Malam itu, setelah Adrian pergi tidur, Maria duduk di ruang tamu dalam kegelapan, ditemani hanya oleh bayangan yang menari-nari di dinding karena pantulan cahaya dari lampu jalan. Ia merasa asing dalam rumahnya sendiri, seolah berada dalam hidup yang bukan miliknya. Pikiran-pikiran asing mulai mengusik pikirannya, menggoda perasaannya yang mulai rapuh.
"Apa yang salah denganku?" gumamnya, berbicara pada dirinya sendiri.
Ia meraih foto pernikahannya di meja dekat sofa. Di foto itu, mereka tampak begitu bahagia, penuh cinta dan harapan. Maria mengusap permukaan kaca bingkai foto itu dengan ujung jarinya, seolah mencari jawaban dalam senyum yang kini terasa seperti kenangan yang jauh.
Suara langkah kaki membuatnya tersentak. Adrian ternyata belum benar-benar tidur dan berdiri di ambang pintu, mengamati istrinya dalam keheningan.
"Kamu belum tidur?" tanya Adrian pelan, suaranya terdengar lembut namun penuh kekhawatiran.

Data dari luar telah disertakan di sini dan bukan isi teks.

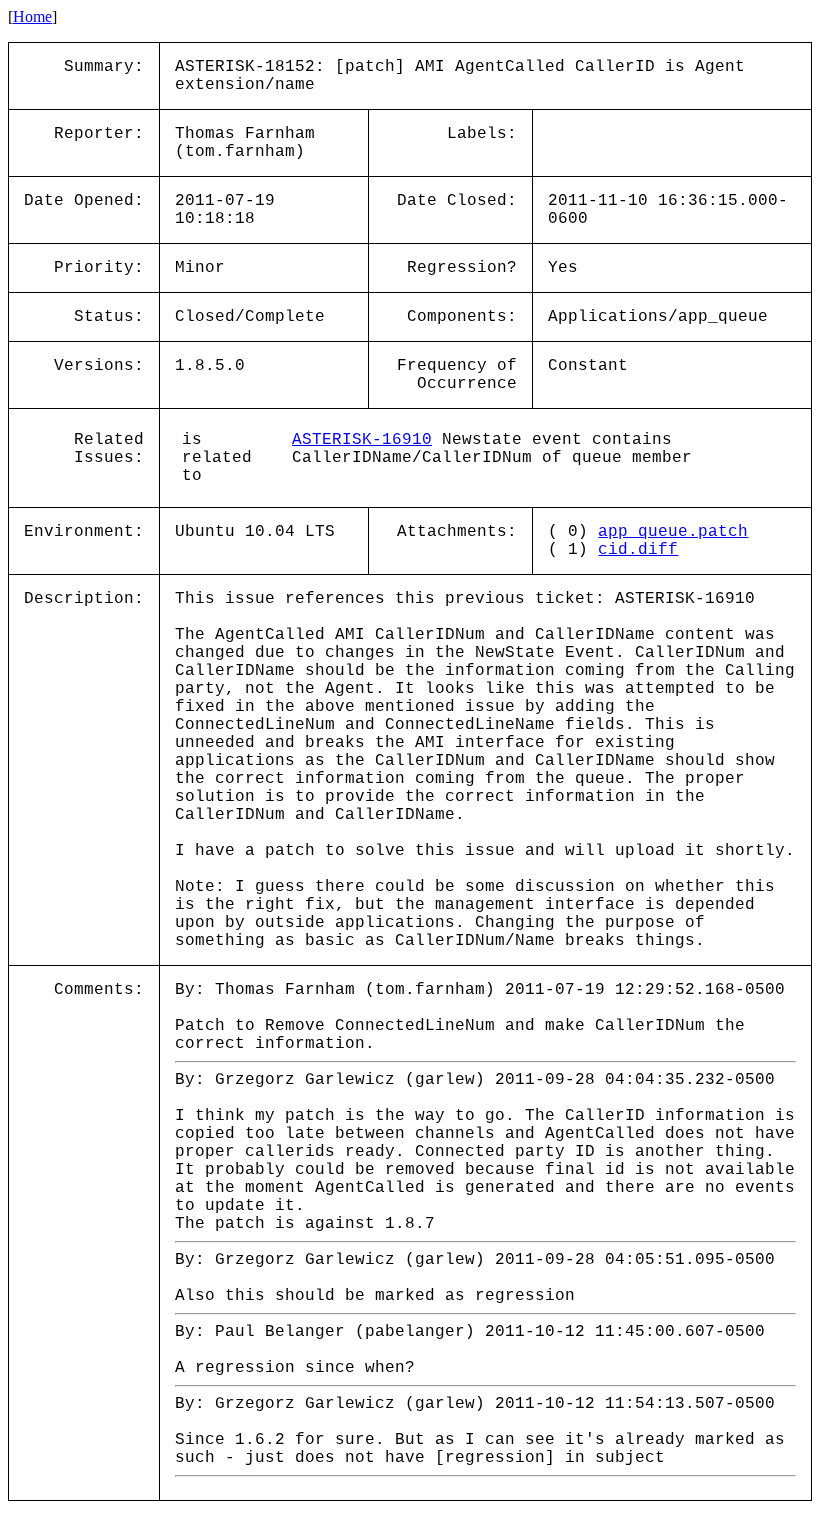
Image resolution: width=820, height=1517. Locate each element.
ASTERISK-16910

Maria tersenyum samar, memasang wajah yang berusaha terlihat tenang. "Aku hanya tidak bisa tidur, Adrian. Ada banyak hal di pikiranku."

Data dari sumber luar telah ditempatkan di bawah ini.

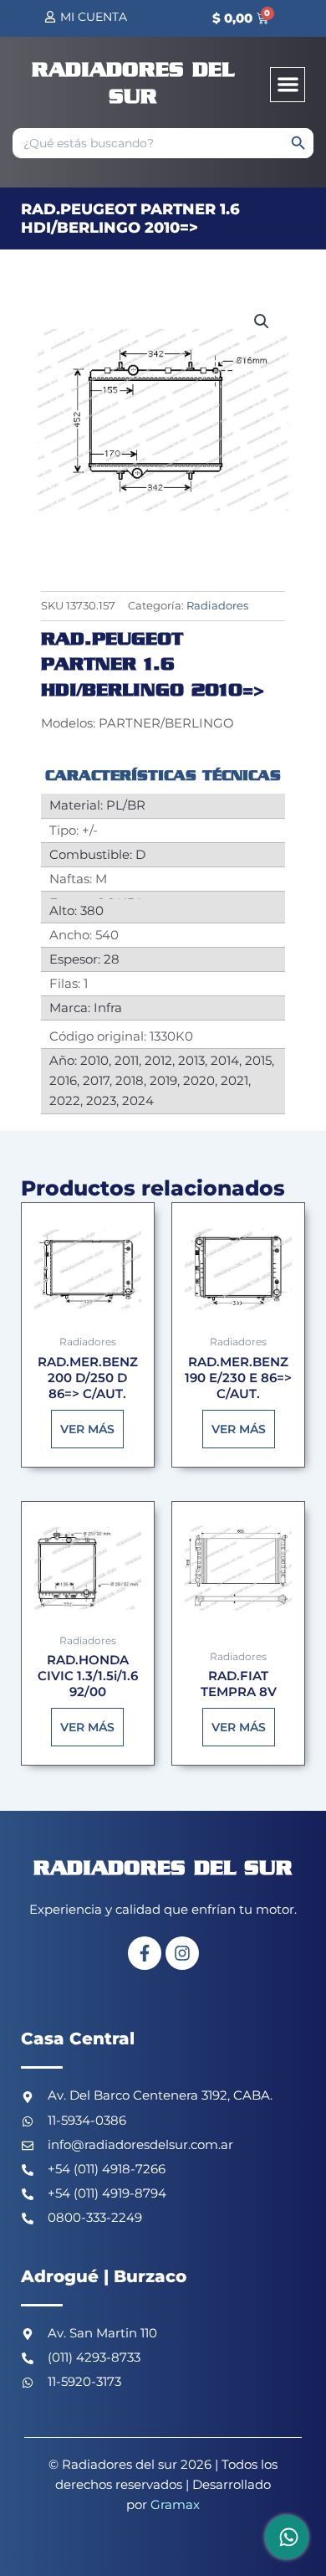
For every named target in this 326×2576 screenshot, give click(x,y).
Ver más (87, 1429)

Adrian menghampirinya dan duduk di sampingnya. "Apa kamu mau bicara tentang itu?"
Maria menggeleng pelan, tahu bahwa mungkin tidak ada gunanya mencoba menjelaskan sesuatu yang ia sendiri tak pahami sepenuhnya. "Terima kasih, tapi... mungkin aku hanya perlu waktu," jawabnya, sambil memandang kosong ke arah jendela, ke dunia yang sepertinya memiliki sesuatu yang lebih dari yang ia miliki sekarang.
Adrian meraih tangan Maria, menggenggamnya erat. "Kita bisa melewati ini bersama, apapun itu," katanya dengan yakin.

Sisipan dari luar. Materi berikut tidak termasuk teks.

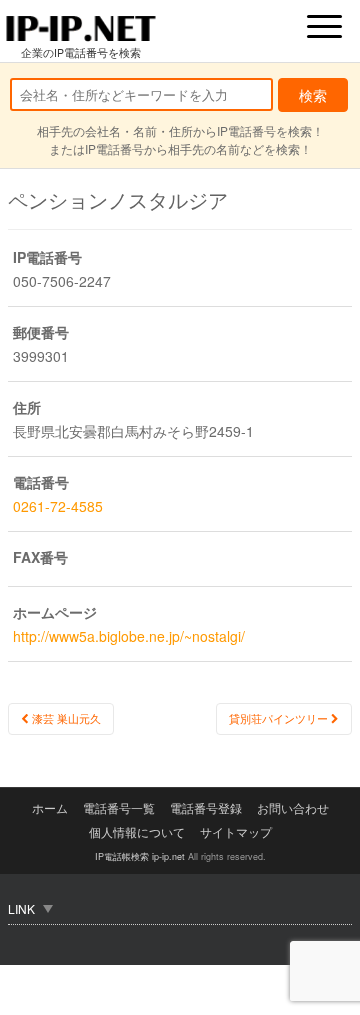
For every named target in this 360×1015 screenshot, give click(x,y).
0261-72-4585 (58, 506)
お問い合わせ (293, 807)
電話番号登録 (206, 807)
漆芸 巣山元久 (65, 718)
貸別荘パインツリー (280, 718)
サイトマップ (236, 831)
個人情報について (137, 831)
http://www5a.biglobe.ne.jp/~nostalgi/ (129, 636)
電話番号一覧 (119, 807)
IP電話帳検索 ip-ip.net (140, 856)
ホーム (50, 807)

Maria tersenyum lagi, berterima kasih pada kebaikan suaminya, meskipun perasaan kosong itu tetap menyelinap di antara genggaman tangan mereka. Mungkin pernikahannya memang baik-baik saja, tapi ia tetap merasa ada yang hilang. Ada bagian dari dirinya yang menginginkan sesuatu yang tak bisa diberikan oleh Adrian-sesuatu yang lebih, sesuatu yang berbeda, sesuatu yang bisa membuatnya merasa hidup kembali.
Di tengah malam yang sunyi, Maria menyadari bahwa hidupnya akan segera berubah. Ia tak tahu bagaimana, tapi ia merasa bahwa kebosanan ini, kekosongan ini, akan menuntunnya pada sebuah jalan yang tak pernah ia bayangkan sebelumnya.
Di luar, angin malam berdesir pelan, seolah membisikkan janji rahasia yang akan segera menghampirinya.
Keesokan paginya, Maria bangun lebih awal dari biasanya. Suara burung yang berkicau di luar jendela terasa mengganggu, bukannya menenangkan. Ia berjalan ke dapur, menyiapkan sarapan untuk dirinya sendiri sambil berpikir, mencoba mengusir kekosongan yang tak kunjung pergi.
Adrian masuk ke dapur, tampak segar dan bersemangat seperti biasanya. Ia mencium pipi Maria, lalu duduk di meja sambil menunggu sarapannya.
"Kamu tidur nyenyak?" tanya Adrian sambil menuangkan jus jeruk ke dalam gelas.
Maria mengangguk pelan. "Lumayan," jawabnya, tanpa menyertakan senyum di wajahnya.
Adrian memandangnya, berusaha memahami apa yang mungkin mengganggu pikiran istrinya, tapi ia memilih untuk tidak bertanya lebih jauh. Mereka duduk dalam keheningan yang aneh, saling terpisah meski hanya beberapa langkah jarak di antara mereka.